Output must match the data below exactly from its first line through the line that contains "Task: Snap view to the bottom negative Y ball", with no other line.

Source data below:

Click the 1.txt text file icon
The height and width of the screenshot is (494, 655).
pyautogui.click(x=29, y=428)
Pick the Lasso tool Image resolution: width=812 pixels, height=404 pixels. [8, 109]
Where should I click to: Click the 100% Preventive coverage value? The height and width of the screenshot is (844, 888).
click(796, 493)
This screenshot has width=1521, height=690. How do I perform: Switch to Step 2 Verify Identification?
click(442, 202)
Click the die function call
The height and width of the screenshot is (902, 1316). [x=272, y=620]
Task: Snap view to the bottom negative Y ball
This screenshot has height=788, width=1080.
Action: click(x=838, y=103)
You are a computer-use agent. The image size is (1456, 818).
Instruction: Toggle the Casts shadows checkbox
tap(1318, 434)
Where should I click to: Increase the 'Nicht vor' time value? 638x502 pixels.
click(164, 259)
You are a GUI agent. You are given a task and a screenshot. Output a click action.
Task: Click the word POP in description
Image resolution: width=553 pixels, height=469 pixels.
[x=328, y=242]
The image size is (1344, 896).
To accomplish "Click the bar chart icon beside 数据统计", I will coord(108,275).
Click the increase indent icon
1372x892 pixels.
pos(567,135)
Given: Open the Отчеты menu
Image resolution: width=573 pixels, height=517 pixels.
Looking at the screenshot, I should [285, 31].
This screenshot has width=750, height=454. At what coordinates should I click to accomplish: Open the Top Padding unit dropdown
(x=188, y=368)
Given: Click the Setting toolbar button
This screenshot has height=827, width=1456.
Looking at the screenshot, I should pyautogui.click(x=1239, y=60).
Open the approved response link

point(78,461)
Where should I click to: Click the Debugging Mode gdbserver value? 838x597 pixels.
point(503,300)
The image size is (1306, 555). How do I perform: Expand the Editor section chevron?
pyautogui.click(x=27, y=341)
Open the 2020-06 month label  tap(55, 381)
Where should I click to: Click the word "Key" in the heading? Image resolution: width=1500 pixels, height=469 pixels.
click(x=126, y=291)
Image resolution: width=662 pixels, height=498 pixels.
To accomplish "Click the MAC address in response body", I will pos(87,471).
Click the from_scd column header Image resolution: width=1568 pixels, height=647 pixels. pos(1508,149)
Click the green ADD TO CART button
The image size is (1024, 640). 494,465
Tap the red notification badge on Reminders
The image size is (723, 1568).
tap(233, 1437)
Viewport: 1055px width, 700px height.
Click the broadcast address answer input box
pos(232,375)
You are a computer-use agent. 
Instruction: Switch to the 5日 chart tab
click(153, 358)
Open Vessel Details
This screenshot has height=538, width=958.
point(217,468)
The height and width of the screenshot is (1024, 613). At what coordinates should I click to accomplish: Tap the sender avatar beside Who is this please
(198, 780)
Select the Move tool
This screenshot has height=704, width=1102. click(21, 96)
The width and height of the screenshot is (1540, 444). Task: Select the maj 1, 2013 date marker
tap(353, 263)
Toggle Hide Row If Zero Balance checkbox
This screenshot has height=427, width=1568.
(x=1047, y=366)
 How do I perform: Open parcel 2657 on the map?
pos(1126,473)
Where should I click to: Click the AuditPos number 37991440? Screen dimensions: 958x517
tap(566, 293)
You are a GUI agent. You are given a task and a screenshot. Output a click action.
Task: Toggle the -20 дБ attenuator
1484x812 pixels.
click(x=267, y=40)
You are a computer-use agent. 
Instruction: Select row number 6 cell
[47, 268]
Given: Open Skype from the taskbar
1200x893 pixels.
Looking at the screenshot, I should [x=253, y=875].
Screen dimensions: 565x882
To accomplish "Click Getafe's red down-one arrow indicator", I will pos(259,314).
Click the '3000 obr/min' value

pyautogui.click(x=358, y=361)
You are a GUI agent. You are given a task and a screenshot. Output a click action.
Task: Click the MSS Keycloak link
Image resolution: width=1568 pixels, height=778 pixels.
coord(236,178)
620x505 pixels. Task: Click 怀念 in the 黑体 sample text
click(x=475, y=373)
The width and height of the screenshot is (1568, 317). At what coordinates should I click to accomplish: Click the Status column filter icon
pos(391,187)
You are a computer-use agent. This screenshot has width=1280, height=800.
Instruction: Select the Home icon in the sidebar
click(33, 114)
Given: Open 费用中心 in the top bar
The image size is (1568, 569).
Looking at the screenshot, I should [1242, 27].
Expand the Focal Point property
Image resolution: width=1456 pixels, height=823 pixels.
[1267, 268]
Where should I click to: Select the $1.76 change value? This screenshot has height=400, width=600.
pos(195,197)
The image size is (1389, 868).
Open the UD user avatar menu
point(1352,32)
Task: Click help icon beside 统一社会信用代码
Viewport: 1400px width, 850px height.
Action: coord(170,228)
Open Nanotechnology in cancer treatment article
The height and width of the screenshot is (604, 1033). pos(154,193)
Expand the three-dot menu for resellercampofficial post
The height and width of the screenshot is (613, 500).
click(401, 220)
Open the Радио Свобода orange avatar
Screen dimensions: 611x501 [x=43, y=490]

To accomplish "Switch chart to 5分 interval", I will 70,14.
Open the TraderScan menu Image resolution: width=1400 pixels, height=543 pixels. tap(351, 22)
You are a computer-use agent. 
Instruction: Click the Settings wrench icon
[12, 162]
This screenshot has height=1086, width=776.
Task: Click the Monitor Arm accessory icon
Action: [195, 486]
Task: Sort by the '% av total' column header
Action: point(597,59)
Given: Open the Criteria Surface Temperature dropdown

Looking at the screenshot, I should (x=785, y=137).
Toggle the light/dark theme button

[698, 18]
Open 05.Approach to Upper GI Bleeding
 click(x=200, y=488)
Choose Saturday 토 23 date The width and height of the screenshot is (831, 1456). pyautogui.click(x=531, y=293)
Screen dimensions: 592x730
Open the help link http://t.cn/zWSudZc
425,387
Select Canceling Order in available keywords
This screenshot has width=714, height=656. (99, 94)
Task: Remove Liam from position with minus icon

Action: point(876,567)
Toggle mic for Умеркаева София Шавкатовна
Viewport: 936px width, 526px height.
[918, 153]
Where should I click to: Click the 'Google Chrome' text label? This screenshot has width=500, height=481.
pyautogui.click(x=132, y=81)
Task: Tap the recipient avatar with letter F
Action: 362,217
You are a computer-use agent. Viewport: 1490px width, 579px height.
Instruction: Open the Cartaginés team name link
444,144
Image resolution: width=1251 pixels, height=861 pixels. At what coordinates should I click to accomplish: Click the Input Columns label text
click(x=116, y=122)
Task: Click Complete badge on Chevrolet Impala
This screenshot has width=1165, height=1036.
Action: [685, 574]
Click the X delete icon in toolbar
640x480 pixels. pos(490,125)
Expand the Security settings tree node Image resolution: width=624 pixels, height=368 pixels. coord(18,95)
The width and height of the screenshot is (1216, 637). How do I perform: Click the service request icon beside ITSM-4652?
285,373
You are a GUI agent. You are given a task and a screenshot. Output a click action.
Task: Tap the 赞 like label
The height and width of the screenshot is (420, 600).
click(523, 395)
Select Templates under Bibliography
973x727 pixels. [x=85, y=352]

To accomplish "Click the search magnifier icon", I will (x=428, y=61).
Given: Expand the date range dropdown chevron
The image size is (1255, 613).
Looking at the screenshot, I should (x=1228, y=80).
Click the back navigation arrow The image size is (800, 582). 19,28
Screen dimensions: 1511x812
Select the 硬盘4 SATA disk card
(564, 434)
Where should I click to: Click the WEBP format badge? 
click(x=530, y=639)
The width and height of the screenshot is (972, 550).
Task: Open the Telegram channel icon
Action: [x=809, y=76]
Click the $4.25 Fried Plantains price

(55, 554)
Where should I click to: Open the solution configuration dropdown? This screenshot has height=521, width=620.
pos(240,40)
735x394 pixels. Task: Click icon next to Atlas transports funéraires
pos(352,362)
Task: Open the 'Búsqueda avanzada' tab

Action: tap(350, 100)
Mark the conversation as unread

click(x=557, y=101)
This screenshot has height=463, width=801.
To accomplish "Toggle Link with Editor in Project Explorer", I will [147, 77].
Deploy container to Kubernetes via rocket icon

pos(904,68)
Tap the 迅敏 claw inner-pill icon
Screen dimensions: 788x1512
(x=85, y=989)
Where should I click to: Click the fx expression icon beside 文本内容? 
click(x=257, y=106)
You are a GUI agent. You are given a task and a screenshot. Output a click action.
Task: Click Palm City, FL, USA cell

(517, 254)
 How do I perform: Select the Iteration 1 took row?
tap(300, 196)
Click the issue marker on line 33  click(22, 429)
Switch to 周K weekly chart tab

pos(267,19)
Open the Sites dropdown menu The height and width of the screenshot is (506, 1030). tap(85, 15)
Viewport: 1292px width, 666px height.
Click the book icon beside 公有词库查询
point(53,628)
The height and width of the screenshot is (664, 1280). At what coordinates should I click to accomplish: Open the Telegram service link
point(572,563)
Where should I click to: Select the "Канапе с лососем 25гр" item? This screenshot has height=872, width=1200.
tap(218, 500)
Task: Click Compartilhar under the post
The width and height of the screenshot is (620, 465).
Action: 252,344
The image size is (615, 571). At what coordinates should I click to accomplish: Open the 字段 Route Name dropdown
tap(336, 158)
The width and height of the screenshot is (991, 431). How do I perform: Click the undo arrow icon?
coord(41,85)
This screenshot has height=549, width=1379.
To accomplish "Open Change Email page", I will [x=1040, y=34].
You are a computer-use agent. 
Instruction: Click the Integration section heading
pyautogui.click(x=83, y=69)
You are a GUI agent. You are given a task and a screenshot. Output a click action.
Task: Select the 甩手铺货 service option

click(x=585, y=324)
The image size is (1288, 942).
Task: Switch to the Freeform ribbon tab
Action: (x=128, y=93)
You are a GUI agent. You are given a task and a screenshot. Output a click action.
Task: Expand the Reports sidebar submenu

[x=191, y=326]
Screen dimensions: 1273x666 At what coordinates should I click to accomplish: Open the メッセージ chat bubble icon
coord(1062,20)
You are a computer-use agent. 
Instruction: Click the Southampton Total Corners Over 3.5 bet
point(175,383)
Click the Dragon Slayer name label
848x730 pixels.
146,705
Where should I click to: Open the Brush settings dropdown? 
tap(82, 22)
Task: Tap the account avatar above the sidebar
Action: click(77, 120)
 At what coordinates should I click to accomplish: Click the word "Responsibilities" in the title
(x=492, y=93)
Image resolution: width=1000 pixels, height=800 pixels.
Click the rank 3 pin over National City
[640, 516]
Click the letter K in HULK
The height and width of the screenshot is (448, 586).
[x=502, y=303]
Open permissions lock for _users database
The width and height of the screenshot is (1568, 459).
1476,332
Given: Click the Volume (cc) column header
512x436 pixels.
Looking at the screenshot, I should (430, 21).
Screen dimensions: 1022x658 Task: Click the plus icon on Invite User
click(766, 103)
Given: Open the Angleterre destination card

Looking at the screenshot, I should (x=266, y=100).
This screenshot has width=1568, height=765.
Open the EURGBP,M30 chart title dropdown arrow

End of Source data.

### Result
Click the 1.txt text file icon
The height and width of the screenshot is (494, 655).
pyautogui.click(x=29, y=428)
Pick the Lasso tool Image resolution: width=812 pixels, height=404 pixels. [8, 109]
Where should I click to: Click the 100% Preventive coverage value? The height and width of the screenshot is (844, 888).
click(796, 493)
This screenshot has width=1521, height=690. How do I perform: Switch to Step 2 Verify Identification?
click(442, 202)
Click the die function call
The height and width of the screenshot is (902, 1316). [x=272, y=620]
Task: Snap view to the bottom negative Y ball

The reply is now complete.